Organizers are welcoming the changes as they scramble to plan for the arrival of thousands of sports fans and music lovers.

"[It was] the news we were waiting for," said Mark Goudie, president and CEO of Ottawa Sports and Entertainment Group, which owns the Canadian football league team Ottawa Redblacks.

"Sports with no fans just doesn't feel like it's supposed to," Goudie said. "Being able to add a decent number of fans back to the mix is critical for the atmosphere and the vibe."

Under the new rules, indoor sports facilities and performing arts venues can open to 50 per cent of their usual capacity, up to a maximum of 1,000 people.

Outdoor venues with fixed seating will be able to fill up to 75 per cent of their usual capacity, up to a maximum of 15,000 people. Outdoor events without fixed seating will be capped at 5,000 people, or 75 per cent capacity, whichever is less.

Goudie said being able to admit up to 15,000 fans to TD Place is enough to cover off Redblacks season's ticket holders.

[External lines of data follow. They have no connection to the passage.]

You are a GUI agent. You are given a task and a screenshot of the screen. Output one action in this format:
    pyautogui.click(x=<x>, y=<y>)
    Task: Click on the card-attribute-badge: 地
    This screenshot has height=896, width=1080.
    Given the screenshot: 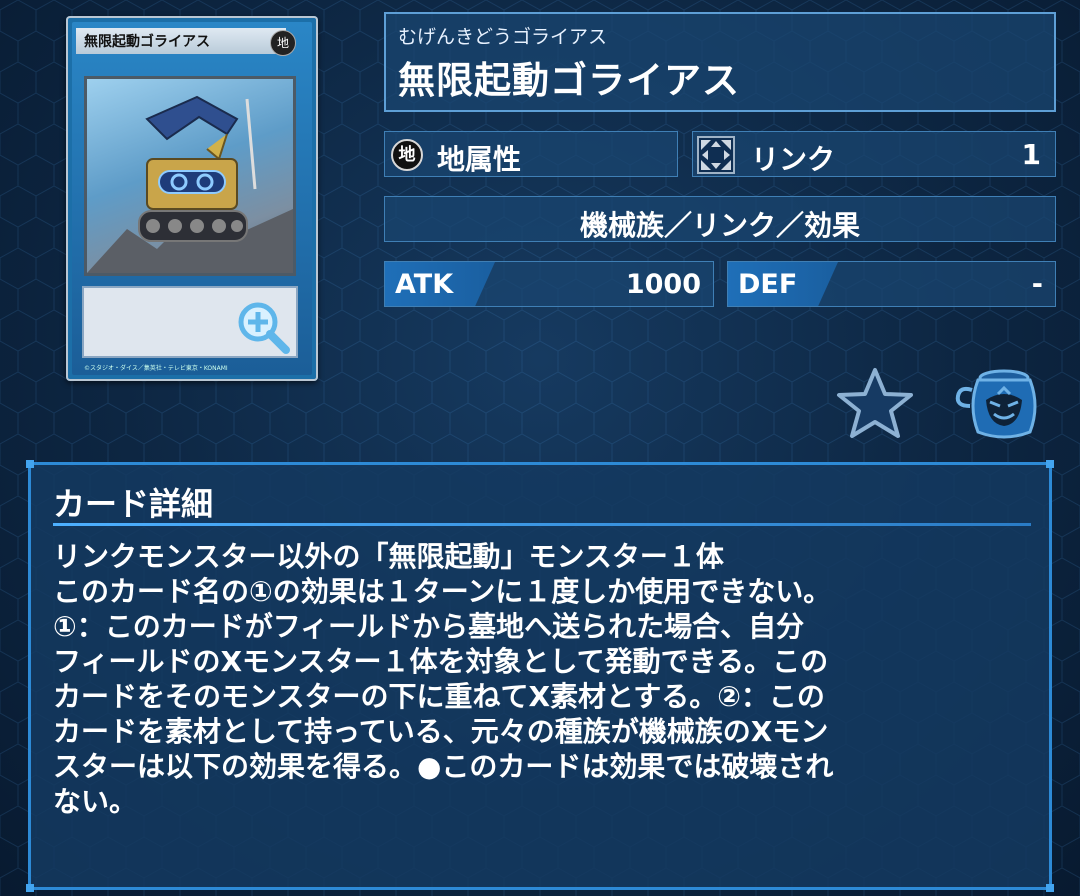 What is the action you would take?
    pyautogui.click(x=283, y=43)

But he's hopeful that even more fans will be allowed in by the team's first home game on Aug. 28 — if case counts remain low and vaccinations continue.

"We could have many more than that, maybe close to a sellout by the time we get to opening night," said Goudie.

The Ottawa Blackjacks' first game with fans is July 17 and Atlético Ottawa has its first game ever in Ottawa scheduled for Aug. 14. 

The beat goes on

Live music events are also becoming a reality.

Ottawa Chamberfest, which runs in late July, and the TD Ottawa Jazz Festival, scheduled for August, has already planned small in-person concerts at a variety of different locations — both outdoors and inside.

The jazz festival planned small, outdoor pop-up concerts at Confederation Park in downtown Ottawa as well as indoor events at the small venue, LIVE! on Elgin, and the National Arts Centre's Fourth Stage.

Chamberfest organized a mixture of distanced concerts and live-streamed events. 

Indoor music venues like the Carleton Dominion-Chalmers Centre, where Ottawa's Chamberfest will be holding events, can welcome up to 1,000 people or 50 per cent of their normal capacity, whichever is less. (

Those plans are now becoming more ambitious. 

"We've gone from 20 people, socially-distanced, to ... let's say, 2,000," said Catherine O'Grady, the jazz festival's executive producer.

Carissa Klopoushak, artistic director of Ottawa Chamberfest, said the festival planned for a number of scenarios and that the new capacity limits provide clarity.

"As soon as there are real numbers, then it's this energy boost. We're now in hyperdrive," said Klopoushak.

But the shift to Step 3 doesn't mean everyone's favourite summer events will happen. 

RBC Bluesfest, which would normally take place in July, has been cancelled.

"We were happy to see some new regulations or ideas on how we can do things going forward put out by the government last week," said Joe Reilly, spokesperson for Bluesfest, CityFolk and the Festival of Small Halls.

"The team that puts together the festivals is looking at this right now and seeing if we can make something happen."

A spokesperson for the CityFolk music festival said organizers are currently deciding whether they have enough time to plan the festival, which normally takes place in September. (Jennifer Beard/CBC)

Reilly said there is still hope the CityFolk, which normally takes place in September on The Great Lawn at Lansdowne Park, could possibly go ahead this year. But Reilly said planning a festival in two months or less will be extremely challenging.

"We're hoping we can get some events happening soon because people desperately need to get connected to the arts and music," said Reilly.